Which Postgres to Snowflake Strategy Should You Choose?
When it comes to migrating or replicating data from PostgreSQL to Snowflake, there is no universally superior strategy. The ideal architecture depends entirely on your team’s size, engineering bandwidth, budget predictability, and data volume constraints.
To help you make the definitive final decision for your data stack, let’s look at the exact operational scenarios where each path makes the most sense:
- Choose Fivetran if your company is large, needs continuous high-volume CDC, and has a healthy budget. It provides a turnkey, low-maintenance pipeline, but Monthly Active Rows (MAR) pricing can make costs unpredictable.
- Choose Airbyte (self-hosted) if your team prefers full control and has DevOps bandwidth. It’s open-source and highly customizable, but you must manage containers/clusters, memory, and connector failures yourself.
- Choose Python + AWS S3 for one-time migrations or infrequent batch loads with a stable schema. Custom scripts are cheap and simple when you don’t need real-time streaming.
- Choose Skyvia if you want an easy, middle-ground option.
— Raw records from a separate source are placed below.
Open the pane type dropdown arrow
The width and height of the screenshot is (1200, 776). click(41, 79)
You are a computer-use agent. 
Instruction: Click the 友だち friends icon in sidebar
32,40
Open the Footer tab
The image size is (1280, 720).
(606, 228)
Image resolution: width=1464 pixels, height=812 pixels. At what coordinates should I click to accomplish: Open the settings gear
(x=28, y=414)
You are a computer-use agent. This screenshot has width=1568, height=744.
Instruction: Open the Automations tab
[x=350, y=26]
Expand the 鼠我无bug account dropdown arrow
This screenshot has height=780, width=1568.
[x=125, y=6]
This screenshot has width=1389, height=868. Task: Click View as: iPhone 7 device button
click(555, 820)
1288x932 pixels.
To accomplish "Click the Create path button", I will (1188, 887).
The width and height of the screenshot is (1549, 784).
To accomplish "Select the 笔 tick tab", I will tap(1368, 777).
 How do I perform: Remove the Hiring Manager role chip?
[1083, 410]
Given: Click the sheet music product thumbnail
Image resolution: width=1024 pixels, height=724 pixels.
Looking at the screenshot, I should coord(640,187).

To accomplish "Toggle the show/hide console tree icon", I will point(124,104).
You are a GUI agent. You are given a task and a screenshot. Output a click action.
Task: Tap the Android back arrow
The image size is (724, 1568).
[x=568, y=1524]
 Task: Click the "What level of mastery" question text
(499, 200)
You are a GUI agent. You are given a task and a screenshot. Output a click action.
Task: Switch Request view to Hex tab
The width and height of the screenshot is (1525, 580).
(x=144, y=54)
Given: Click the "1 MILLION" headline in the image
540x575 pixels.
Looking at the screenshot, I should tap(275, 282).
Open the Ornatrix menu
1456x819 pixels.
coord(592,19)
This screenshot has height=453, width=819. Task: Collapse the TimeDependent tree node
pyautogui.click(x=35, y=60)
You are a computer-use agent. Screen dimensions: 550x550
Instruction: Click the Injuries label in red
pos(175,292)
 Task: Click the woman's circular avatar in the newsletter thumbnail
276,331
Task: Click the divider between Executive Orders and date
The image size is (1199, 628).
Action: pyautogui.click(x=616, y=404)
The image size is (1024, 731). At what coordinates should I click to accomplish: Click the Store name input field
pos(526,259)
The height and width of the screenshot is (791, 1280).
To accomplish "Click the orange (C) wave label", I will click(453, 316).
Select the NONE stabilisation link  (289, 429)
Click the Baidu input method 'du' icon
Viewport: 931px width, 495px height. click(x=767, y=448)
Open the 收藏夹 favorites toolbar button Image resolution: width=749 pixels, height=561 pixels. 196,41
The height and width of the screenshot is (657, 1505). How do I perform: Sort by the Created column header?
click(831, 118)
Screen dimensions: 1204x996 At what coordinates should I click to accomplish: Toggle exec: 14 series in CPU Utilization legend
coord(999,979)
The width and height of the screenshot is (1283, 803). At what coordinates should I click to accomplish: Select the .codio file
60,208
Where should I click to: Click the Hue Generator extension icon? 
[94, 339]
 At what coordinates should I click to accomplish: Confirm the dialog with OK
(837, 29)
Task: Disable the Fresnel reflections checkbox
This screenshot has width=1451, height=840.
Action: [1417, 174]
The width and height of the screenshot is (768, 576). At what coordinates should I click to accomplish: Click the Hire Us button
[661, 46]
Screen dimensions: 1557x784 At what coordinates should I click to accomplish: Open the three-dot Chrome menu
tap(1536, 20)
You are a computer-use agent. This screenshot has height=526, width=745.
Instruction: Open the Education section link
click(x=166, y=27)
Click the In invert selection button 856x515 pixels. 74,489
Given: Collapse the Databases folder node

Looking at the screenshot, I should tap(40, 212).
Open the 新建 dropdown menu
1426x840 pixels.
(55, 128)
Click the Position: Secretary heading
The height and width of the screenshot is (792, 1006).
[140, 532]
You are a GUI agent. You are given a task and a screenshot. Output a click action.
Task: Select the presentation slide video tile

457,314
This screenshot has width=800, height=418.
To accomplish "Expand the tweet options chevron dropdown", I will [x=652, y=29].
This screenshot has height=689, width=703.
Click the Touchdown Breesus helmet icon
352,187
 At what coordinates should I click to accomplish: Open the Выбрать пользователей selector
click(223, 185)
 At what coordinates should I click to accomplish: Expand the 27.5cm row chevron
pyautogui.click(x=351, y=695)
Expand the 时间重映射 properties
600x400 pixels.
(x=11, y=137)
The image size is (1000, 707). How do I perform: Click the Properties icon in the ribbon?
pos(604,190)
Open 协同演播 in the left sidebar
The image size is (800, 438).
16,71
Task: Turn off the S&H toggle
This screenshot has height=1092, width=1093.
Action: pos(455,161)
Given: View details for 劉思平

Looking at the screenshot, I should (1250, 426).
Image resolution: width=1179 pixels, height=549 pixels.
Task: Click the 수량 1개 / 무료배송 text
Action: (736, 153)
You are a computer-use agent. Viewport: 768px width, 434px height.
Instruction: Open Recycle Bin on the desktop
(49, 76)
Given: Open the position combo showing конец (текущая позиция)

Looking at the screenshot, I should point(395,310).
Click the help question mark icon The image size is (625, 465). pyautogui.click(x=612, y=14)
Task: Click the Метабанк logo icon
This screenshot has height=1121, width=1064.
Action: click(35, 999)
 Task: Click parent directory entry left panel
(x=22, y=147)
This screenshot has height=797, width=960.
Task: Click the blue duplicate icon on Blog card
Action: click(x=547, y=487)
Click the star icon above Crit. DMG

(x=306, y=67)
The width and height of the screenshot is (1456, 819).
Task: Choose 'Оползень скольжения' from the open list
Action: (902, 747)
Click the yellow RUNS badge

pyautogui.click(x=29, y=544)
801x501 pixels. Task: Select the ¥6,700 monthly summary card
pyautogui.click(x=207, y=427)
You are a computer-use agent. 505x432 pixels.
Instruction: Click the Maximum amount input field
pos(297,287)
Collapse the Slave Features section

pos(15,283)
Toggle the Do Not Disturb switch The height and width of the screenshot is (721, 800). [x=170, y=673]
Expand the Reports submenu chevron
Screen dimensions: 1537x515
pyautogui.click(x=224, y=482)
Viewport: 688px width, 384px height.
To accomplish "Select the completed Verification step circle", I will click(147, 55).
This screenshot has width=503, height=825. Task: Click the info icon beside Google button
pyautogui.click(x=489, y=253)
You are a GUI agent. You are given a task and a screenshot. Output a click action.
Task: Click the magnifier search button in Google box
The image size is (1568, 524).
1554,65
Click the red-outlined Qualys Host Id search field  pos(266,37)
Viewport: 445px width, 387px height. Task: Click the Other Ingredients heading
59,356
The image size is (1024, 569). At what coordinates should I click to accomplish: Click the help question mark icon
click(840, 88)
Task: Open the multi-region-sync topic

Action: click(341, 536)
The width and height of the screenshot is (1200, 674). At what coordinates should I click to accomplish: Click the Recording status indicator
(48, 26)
It’s good for SMBs and growing BI teams: visual, no-code setup, predictable tiered pricing, and built-in log-based CDC without heavy engineering work.
Making the Final Move
The best way to validate a data pipeline is to see how it handles your specific source schemas and data distribution tables in real time.
If you have an engineering team and a massive budget, Fivetran is a safe bet. If you want a pipeline built internally and have the DevOps resources, deploy Airbyte. But if you want a reliable, cost-effective pipeline running in the next 10 minutes without writing a line of code, try setting up a free connection in Skyvia today.
F.A.Q. for Postgres to Snowflake
How do I handle Postgres JSONB data types when migrating to Snowflake?
There is no need for you to change them to string data types. Snowflake has a data type called VARIANT that is specifically designed for semi-structured data blocks. The latest ELT solutions automatically convert Postgres JSONB data to VARIANT data types.
What happens to my Snowflake pipeline if a developer adds a new column in Postgres?
With a managed service like Fivetran or Skyvia, the pipeline handles schema drift automatically, creating the new field in Snowflake on the fly. If you deploy an open-source tool like Airbyte or run a custom Python script, the pipeline will typically crash mid-execution and require a manual DDL update.
Can I use AWS DMS (Database Migration Service) to move data to Snowflake?
Not directly, as Snowflake is not a supported target endpoint in AWS DMS. To build this pipeline, you must configure AWS DMS to stream your Postgres data into an Amazon S3 bucket staging layer first, then utilize Snowpipe or copy commands to bulk load those staged files into Snowflake tables.
What is the most cost-effective way to replicate high-transaction Postgres tables?
A flat-rate, volume-based data integration platform like Skyvia is the most predictable option. Highly active tables with frequent updates trigger astronomical usage spikes on consumption-based models (like Fivetran’s MAR pricing), causing your monthly software integration bill to fluctuate wildly.
Do I really need real-time (1-minute) replication from Postgres to Snowflake?
Rarely. While 1-minute intervals sound ideal, they keep your Snowflake virtual warehouses awake continuously, resulting in massive cloud compute bills. Unless your business requires true event-driven operational monitoring, batching data every 15 to 30 minutes is far more cost-effective.